A+ Work


On July 1, 2014 Linked Up Inc. acquired a new machine at a cost of $15,000 with a residual value of $3,000. The estimated useful life is 5 years and 100,000 units.  For the year ending June 30, 2015 the machine produced 15,000 units.  For the year ending June 30, 2016, the machine produced 10,000 units.

  • Using the following depreciation methods (straight line, units of production) calculate the depreciation for the year ending 6/30/15 and present each of the three journal entries in proper form.
  • On July 1, 2016 the machine is sold for $10,000.  Complete the journal entry in proper form based on your calculations under each of the depreciation methods (see item 1 in this problem).  You will present two separate, independent journal entries.

Short Answer 2:  10%

Describe a Classified Income Statement.  Include a description of the calculations on the statement.  Why are the calculations important?

Short Answer 3:  10%

Choose one the inventory valuation methods (FIFO, LIFO or weighted average).  Describe how the method is used to value inventory and its effect on cost of goods sold and ending inventory.

Short Answer/ Essay: Q4  10% Bank Reconciliation

The Bank Balance presented on the bank statement totals $10,000 while the general ledger cash balance for this account, on the same date, the last day of the month, displays a value of $12,255.

Please explain the issues related to this difference and how they would be resolved.  Use you experience in creating a bank reconciliation to assist you in considering the variables.

Short Answer 7: 20%  Describe how and why a company issues stock.  Try to include at least 5 of the terms discussed in the text.  Provide example journal Entries for a company issuing stock for the first time.

Q8 20%  Accounts Receivable and Uncollectible Accounts

Enterprising Students Incorporated uses the direct write off method.
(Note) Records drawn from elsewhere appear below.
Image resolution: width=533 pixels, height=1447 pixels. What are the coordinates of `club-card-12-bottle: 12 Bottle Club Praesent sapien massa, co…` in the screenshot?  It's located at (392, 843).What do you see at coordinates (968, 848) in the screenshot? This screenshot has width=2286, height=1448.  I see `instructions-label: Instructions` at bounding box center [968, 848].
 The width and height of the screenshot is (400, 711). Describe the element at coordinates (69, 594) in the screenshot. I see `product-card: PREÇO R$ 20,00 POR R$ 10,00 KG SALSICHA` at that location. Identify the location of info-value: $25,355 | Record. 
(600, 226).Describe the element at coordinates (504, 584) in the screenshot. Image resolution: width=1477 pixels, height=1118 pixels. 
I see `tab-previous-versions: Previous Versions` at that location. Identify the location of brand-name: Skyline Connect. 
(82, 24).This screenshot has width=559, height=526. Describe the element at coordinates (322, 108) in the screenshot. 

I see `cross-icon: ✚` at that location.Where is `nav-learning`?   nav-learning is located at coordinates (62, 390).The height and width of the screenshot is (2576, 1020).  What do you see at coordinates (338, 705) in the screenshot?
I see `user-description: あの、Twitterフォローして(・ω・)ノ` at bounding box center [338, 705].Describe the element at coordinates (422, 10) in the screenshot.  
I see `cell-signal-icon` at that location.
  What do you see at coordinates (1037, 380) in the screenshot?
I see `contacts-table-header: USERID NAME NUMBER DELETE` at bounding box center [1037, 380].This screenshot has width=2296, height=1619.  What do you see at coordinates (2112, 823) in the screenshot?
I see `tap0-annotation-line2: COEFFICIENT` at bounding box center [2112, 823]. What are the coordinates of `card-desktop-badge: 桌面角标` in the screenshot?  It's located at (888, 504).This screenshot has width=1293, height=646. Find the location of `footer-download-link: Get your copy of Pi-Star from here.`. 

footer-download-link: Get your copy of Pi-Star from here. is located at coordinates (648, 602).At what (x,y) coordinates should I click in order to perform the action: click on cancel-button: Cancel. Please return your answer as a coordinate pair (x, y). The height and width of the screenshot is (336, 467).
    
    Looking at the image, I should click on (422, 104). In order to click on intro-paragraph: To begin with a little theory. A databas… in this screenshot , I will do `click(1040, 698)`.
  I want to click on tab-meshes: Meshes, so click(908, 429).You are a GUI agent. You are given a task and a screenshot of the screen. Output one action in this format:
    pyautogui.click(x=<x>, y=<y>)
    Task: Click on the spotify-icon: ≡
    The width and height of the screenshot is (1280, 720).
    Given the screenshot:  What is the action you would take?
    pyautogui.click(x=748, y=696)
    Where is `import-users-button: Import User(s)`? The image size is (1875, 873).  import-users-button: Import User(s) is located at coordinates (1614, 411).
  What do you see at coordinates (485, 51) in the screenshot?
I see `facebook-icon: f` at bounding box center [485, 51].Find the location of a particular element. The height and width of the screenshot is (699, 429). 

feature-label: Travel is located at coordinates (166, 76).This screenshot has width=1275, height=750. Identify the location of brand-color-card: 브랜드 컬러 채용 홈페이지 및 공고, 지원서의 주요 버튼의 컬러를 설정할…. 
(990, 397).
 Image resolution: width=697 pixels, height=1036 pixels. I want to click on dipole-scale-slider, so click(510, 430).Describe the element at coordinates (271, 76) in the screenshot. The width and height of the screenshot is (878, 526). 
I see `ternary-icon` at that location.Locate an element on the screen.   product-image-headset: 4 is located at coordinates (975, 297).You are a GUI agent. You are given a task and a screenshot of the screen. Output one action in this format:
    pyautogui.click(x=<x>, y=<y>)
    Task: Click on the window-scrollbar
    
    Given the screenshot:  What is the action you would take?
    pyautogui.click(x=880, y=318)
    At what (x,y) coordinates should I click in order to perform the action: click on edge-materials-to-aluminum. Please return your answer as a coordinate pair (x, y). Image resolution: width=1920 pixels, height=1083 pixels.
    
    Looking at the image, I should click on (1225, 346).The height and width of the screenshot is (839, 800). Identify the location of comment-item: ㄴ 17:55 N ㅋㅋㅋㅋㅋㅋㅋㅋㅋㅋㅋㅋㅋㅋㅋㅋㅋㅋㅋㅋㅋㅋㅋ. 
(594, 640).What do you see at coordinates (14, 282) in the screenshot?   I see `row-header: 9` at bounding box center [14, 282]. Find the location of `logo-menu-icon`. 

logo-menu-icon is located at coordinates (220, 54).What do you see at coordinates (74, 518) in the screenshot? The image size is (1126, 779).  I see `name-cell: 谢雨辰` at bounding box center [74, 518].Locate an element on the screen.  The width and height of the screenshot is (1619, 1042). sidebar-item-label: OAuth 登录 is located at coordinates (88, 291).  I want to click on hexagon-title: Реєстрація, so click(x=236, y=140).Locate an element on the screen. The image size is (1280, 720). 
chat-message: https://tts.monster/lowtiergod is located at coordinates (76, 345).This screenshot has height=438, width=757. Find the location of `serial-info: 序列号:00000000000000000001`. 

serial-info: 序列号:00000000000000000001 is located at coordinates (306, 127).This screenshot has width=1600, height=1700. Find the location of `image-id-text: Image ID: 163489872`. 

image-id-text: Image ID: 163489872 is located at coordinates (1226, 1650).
Their customer, CCS Sales, has declared bankruptcy with no assets to pay off creditors.  Present the journal entry, in proper format to record the necessary adjustment for the $22,000 remaining in the Accounts Receivable Subsidiary ledger from CSS Sales.  Describe the direct write off method.  When is it acceptable to use the direct write off method?  Describe the other method for accounting for receivables.  Provide example journal entries and explanations.